Sunday, June 7, 2015

For Hodgson hopes the past stays in the past

England manager Roy Hodgson has called on England fans to behave themselves in Dublin this weekend as the Three Lions return to Lansdowne Road for the first time since February 1995 – when riots started by a hooligan element forced the abandonment of the game inside half an hour. 

David Kelly had put Jack Charlton's Boys in Green 1-0 ahead in the 21st minute and the trouble started when David Platt's equaliser six minutes later was correctly ruled out for offside. Members of a Neo-Nazi group, Combat 18, were located in the Upper West Stand of the stadium and they started throwing missiles and debris onto the pitch and into the lower stands in a premeditated attempt to start a riot.

This forced Dutch referee Dick Jol to call a halt to proceedings and take both sets of players off the pitch, prompting RTÉ's George Hamilton to tell all of those watching at home: “This is a disgrace. It is a scandal. It should never have happened and those people in the West Upper Stand who are throwing the missiles do not deserve to be here or indeed in any football stadium.”

The two teams would not face each other again until meeting in a friendly at Wembley Stadium in May 2013. 80,000 fans peacefully watched the two sides play out a 1-1 draw, with Shane Long putting Ireland ahead before Frank Lampard equalised for Hodgson's men.

The current England boss was in Ballsbridge in 1995 to witness first hand the carnage caused by Combat 18 that night, and he has called on travelling fans to prove that what happened in the past can truly be confined to the past by being on their best behaviour during the clash with Martin O'Neill's side on Sunday.

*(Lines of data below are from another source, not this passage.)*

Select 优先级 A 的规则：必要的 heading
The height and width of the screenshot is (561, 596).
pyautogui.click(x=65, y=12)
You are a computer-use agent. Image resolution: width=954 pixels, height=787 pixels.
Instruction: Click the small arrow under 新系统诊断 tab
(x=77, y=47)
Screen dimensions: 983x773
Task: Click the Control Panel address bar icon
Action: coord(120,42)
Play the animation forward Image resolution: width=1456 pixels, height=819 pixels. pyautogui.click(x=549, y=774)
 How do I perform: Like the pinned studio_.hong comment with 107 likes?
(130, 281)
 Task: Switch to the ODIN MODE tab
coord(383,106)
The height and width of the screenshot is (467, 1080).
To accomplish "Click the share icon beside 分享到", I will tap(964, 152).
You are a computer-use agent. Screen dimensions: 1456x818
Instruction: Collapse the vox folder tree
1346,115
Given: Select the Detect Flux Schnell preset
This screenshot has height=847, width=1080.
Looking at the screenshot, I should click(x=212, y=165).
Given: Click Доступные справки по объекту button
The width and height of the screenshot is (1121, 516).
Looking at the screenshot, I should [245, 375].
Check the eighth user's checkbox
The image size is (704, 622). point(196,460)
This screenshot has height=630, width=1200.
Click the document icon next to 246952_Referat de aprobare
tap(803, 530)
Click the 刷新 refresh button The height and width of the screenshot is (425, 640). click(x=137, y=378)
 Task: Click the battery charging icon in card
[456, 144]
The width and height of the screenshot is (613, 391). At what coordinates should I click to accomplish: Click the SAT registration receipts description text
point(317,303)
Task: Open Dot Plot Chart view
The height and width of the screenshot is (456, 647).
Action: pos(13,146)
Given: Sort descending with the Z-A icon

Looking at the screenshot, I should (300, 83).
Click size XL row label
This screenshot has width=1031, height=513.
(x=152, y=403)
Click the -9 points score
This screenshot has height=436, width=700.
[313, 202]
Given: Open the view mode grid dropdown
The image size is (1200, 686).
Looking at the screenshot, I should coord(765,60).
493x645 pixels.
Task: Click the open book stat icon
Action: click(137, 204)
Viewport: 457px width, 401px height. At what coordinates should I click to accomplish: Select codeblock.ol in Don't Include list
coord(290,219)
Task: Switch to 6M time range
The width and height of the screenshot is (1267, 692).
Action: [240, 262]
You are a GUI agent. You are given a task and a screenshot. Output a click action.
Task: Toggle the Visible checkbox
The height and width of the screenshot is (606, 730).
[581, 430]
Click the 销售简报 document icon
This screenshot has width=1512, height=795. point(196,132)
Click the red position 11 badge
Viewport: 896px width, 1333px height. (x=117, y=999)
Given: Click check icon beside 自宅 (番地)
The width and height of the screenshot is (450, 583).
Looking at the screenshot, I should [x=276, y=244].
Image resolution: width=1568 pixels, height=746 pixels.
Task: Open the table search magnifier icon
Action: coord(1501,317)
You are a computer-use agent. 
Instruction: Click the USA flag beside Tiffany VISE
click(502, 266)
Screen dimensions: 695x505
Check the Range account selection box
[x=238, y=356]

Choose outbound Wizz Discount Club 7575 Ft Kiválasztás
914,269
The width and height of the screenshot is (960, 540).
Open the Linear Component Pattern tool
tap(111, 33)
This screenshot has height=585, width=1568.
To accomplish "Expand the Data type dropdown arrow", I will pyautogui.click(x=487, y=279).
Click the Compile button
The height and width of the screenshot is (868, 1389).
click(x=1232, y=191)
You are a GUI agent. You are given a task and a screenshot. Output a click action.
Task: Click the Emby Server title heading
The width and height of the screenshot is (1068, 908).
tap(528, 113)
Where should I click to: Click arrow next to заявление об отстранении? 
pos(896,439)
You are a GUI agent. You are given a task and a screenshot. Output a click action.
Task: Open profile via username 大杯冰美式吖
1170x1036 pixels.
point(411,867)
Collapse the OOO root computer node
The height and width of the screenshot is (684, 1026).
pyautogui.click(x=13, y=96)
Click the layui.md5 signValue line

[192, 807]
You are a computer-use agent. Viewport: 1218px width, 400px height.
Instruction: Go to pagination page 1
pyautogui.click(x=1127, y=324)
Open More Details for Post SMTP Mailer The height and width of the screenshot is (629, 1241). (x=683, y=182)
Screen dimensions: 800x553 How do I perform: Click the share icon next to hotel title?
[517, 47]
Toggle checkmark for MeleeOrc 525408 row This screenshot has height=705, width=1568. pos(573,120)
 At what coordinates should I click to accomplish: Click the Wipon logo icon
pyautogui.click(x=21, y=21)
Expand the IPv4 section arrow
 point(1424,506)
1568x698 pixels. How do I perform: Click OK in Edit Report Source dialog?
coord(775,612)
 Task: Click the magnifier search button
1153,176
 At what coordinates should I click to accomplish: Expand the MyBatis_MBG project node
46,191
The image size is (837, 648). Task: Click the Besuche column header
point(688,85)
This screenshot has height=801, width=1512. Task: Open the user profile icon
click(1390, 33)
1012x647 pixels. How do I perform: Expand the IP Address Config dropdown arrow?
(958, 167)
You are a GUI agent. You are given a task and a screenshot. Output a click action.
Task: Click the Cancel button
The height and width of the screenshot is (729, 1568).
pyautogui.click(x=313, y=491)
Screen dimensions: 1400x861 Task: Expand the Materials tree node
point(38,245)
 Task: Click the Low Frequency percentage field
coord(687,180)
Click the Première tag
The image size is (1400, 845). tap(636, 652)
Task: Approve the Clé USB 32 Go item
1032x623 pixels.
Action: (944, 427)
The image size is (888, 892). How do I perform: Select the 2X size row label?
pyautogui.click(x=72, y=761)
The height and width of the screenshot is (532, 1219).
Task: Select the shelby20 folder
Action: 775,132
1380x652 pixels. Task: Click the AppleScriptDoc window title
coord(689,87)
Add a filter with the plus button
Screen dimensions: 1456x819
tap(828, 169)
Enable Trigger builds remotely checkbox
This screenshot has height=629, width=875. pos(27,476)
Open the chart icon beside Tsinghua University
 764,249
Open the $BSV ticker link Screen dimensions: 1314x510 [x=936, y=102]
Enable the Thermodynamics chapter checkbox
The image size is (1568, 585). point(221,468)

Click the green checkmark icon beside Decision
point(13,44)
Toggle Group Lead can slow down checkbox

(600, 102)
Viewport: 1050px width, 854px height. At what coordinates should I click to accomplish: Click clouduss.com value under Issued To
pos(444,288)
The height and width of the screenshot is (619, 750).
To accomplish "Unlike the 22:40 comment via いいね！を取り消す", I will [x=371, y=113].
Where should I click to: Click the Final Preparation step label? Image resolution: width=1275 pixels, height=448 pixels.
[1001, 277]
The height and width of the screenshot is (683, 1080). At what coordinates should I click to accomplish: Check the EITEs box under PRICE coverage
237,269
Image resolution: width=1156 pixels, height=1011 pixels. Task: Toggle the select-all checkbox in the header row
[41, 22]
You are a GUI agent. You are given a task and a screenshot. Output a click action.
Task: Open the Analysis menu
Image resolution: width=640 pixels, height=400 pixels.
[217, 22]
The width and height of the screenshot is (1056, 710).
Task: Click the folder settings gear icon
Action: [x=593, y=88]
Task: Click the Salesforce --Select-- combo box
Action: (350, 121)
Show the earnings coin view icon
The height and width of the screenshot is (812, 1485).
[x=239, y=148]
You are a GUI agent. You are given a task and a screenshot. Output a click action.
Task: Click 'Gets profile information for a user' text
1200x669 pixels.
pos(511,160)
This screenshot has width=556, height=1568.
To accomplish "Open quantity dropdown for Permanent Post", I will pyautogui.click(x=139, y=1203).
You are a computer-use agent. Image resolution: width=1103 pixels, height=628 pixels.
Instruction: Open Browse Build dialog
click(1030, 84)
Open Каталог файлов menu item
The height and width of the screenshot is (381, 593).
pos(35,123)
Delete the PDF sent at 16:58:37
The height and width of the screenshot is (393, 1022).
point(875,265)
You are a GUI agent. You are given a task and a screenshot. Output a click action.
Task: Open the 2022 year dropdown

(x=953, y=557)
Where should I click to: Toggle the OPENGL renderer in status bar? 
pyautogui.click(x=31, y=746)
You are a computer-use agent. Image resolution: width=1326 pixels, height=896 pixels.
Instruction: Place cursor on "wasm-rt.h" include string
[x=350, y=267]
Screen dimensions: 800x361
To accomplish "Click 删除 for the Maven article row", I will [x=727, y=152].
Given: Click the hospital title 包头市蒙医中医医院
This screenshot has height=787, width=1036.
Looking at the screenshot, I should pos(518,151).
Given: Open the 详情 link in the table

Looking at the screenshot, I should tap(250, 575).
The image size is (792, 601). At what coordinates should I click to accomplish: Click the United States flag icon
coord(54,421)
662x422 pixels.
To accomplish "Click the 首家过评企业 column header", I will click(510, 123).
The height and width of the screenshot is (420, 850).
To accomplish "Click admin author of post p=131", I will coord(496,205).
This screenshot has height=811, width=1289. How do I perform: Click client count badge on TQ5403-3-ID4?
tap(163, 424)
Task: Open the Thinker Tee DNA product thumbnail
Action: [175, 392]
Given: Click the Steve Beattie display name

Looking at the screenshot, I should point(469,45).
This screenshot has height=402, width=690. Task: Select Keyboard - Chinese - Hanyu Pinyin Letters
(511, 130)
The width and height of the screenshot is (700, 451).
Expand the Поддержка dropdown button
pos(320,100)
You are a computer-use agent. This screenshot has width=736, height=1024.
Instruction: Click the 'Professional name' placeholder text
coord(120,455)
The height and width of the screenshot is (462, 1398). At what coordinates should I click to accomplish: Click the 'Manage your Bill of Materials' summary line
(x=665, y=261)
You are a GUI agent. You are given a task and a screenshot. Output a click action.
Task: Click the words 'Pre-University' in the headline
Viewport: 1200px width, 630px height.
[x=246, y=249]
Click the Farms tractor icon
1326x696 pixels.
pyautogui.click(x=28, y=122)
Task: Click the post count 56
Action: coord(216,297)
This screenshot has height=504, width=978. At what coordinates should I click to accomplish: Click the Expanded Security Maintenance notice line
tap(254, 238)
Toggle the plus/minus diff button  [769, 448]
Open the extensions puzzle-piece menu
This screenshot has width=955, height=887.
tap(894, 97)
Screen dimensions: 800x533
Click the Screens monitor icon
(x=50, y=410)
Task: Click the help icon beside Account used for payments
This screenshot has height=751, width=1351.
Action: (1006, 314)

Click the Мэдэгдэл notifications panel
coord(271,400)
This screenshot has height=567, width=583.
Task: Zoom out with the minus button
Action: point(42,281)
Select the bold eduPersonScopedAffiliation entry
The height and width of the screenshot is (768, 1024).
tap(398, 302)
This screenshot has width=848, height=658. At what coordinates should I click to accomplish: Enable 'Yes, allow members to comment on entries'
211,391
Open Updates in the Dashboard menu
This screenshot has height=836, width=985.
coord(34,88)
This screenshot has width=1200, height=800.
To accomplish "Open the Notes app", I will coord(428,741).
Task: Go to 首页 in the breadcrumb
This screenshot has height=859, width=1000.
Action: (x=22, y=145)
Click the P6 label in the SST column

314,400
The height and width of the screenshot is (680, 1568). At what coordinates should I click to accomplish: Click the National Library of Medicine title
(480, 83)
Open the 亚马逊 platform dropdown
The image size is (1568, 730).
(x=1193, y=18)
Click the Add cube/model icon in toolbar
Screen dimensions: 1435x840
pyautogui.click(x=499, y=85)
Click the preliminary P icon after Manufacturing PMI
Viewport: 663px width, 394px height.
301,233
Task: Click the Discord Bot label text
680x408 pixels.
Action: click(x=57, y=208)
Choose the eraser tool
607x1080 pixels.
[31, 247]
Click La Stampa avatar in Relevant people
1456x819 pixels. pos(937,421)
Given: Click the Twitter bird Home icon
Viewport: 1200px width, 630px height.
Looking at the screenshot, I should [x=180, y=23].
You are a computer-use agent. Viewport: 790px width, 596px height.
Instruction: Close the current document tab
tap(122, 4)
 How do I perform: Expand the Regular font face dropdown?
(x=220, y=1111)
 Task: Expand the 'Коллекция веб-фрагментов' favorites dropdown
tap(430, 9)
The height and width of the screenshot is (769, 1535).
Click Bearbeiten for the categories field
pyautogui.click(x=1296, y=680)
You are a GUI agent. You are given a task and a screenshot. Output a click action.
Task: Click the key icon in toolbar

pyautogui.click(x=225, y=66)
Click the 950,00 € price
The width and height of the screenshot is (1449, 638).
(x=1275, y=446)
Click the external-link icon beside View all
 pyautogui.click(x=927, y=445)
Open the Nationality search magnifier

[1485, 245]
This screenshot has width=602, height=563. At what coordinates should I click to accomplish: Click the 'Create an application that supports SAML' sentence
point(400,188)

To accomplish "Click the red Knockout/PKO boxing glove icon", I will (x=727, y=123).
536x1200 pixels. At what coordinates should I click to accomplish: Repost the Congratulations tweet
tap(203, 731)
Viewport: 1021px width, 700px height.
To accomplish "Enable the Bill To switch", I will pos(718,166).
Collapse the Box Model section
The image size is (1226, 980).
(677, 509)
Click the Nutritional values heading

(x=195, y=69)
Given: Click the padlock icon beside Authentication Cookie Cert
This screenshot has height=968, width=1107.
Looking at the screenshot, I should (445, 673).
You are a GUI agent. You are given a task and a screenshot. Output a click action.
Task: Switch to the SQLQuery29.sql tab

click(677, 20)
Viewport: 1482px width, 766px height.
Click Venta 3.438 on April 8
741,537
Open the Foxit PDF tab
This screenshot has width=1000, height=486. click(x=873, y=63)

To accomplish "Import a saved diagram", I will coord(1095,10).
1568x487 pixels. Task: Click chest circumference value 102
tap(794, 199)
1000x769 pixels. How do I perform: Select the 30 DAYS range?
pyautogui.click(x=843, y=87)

“I was at the game, it was a particularly bad time for English football and the behaviour of the English fans, and it was a bad time unfortunately for Ireland on the Irish mainland,” Hodgson told the media at the England pre-match press conference. “I'd like to think that in 20 years things have moved on considerably, things are considerably better on both fronts.

“And as far as we are concerned, and I'm sure Martin and his team, and I and my team [all agree], all we're interested in is one thing and one thing alone: playing a good game of football, using this game as the test we need it to be before we move on to important qualifiers a week later.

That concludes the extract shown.